Finance: Are budgets directly tied to risk reduction? Are security investments viewed as strategic expenditures or cost factors? The finance department must understand and support the business case for cybersecurity.

Human Resources (HR): Are new employees trained in security awareness from day one? Do clear onboarding and offboarding processes exist with a focus on access rights? HR is responsible for the human firewall.

Legal: Are regulatory requirements (GDPR, NIS2, critical infrastructure regulations, etc.) being met? Are contracts with service providers reviewed for data protection and security? The legal department must ensure compliance.

Operations: Are "Secure by Design" principles integrated into development and business processes? Are security requirements considered from the start?

Communications Department

In a crisis, fast, clear communication is decisive. The questions are:

  • Does a crisis communications plan exist that also covers cyberattacks?
  • Has this plan been tested and updated?
  • Are responsibilities for internal and external communication clearly defined?
  • Do we know when and how to inform customers, partners, and authorities?

Discipline, Preparation, and Resilience Instead of 100% Security

An uncomfortable truth: 100% security doesn't exist. Any system can be compromised if an attacker invests enough resources and time. The question isn't if but when an attack will occur.

What truly matters are three factors:

  1. Discipline: Consistent implementation of security measures, even when inconvenient.
  2. Preparation: Regular exercises, current plans, and trained employees.
  3. Resilience: The ability to quickly recover and continue operations after an incident.

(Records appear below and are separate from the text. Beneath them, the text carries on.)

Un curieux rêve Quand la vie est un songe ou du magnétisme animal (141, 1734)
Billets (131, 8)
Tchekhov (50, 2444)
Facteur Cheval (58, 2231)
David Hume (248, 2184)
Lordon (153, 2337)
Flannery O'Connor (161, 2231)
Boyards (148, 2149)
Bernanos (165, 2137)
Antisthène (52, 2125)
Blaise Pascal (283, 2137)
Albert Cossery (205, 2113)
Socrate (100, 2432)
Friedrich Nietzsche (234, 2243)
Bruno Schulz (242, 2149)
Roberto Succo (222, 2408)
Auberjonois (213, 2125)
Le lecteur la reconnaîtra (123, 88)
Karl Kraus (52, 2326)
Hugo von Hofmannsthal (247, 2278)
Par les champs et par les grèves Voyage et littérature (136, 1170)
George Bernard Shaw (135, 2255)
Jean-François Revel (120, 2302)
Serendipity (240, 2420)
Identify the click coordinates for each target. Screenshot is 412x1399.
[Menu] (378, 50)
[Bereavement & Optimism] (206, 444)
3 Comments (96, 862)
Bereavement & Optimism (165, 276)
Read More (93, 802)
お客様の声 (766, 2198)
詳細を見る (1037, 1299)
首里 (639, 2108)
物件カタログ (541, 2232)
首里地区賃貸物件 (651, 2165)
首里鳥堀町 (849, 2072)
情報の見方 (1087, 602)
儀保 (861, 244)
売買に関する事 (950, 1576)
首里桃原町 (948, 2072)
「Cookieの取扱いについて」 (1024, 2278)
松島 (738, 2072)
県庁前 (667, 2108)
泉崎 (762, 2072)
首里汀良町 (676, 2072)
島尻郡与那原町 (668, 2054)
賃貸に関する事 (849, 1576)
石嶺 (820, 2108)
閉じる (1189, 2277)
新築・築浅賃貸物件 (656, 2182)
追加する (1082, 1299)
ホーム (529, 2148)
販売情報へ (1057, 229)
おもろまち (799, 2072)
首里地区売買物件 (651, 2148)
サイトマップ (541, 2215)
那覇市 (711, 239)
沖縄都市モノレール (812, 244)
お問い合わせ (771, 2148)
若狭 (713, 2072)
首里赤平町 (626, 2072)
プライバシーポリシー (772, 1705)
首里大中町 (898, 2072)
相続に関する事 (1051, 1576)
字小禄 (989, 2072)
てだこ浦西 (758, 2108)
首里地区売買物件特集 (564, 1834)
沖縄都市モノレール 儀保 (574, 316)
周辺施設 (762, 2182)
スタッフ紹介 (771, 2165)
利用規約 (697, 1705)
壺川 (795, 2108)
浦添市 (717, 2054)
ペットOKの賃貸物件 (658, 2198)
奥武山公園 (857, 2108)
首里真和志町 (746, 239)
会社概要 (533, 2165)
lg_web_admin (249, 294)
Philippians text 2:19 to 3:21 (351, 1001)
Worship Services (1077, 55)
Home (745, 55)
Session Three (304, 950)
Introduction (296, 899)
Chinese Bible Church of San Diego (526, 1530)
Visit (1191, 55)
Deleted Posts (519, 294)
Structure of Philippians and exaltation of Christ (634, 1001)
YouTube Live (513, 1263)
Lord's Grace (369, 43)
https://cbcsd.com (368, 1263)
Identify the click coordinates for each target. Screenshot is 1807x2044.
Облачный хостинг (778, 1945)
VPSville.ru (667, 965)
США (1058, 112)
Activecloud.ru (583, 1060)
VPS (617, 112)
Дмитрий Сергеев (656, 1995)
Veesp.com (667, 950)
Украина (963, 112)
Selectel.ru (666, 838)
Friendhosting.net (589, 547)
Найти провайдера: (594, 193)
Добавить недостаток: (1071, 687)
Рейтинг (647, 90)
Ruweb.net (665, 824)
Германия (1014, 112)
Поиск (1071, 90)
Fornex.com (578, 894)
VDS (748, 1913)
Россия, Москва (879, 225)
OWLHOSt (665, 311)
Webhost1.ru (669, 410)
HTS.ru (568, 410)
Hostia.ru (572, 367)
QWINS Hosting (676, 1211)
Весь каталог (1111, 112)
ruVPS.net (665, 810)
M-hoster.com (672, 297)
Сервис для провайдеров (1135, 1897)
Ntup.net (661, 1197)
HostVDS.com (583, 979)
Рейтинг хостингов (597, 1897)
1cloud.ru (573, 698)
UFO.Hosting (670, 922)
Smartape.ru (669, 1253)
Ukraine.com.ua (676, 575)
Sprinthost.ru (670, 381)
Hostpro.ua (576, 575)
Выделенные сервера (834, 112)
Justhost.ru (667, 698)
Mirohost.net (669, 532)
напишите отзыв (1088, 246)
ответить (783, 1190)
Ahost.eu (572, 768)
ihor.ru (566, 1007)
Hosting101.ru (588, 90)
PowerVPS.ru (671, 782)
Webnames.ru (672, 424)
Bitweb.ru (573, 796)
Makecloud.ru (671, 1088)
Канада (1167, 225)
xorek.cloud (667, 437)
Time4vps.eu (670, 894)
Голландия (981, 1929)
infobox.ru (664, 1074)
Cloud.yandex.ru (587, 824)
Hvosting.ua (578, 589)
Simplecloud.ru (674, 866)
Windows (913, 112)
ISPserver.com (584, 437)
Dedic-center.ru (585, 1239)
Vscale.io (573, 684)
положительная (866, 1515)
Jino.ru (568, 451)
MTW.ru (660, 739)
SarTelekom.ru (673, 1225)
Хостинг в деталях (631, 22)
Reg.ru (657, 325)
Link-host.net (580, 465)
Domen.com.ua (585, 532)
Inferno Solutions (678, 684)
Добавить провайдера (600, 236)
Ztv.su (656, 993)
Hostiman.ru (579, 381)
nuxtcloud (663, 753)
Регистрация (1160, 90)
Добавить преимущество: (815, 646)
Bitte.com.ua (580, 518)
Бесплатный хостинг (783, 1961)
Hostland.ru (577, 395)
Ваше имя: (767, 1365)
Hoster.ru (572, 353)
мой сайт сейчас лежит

These three elements only work when every team member knows their position and responsibility.

Concrete Action Recommendations

For Leaders

Ask yourself the critical question: Is cyber risk still "an IT topic" in your organization, or have you elevated it to a board-level responsibility?

If you take cybersecurity seriously, you should:

  • Introduce quarterly cyber risk reviews
  • Allocate budget for security training for all employees
  • Commission an external security audit
  • Conduct tabletop exercises with all relevant stakeholders

For Teams and Departments

Every employee should be able to answer these two questions with "yes":

  • Do I know my role in the company's security concept?
  • Do I know by what metrics my contribution to security is measured?

If not, it's time for a conversation with the CISO or leadership.

Conclusion: Let's Make Cybersecurity a True Team Sport

Digitalization permeates all business areas, making cybersecurity a fundamental prerequisite for business success. An isolated IT security team cannot overcome this challenge alone.

The most successful companies are those that have integrated cybersecurity into their corporate culture, where every department knows and fulfills its responsibility, and where leadership leads by example.

The next cyberattack is certain to come. The question is: Will your team play together, or will everyone stand alone on the field?

Your Next Steps: Within the next two weeks, initiate a cross-functional meeting on cybersecurity. Invite representatives from all departments. Discuss roles, responsibilities, and existing gaps. Turn cybersecurity into what it should be: a shared mission for your entire organization.

There is no silver bullet, no perfect defense. But there is collective accountability, systematic preparation, and organizational resilience. When everyone on the team knows their position and executes their role, your organization becomes exponentially more secure.

Stop treating cybersecurity as an IT problem. Start treating it as the team sport it truly is. Your organization's resilience depends on it.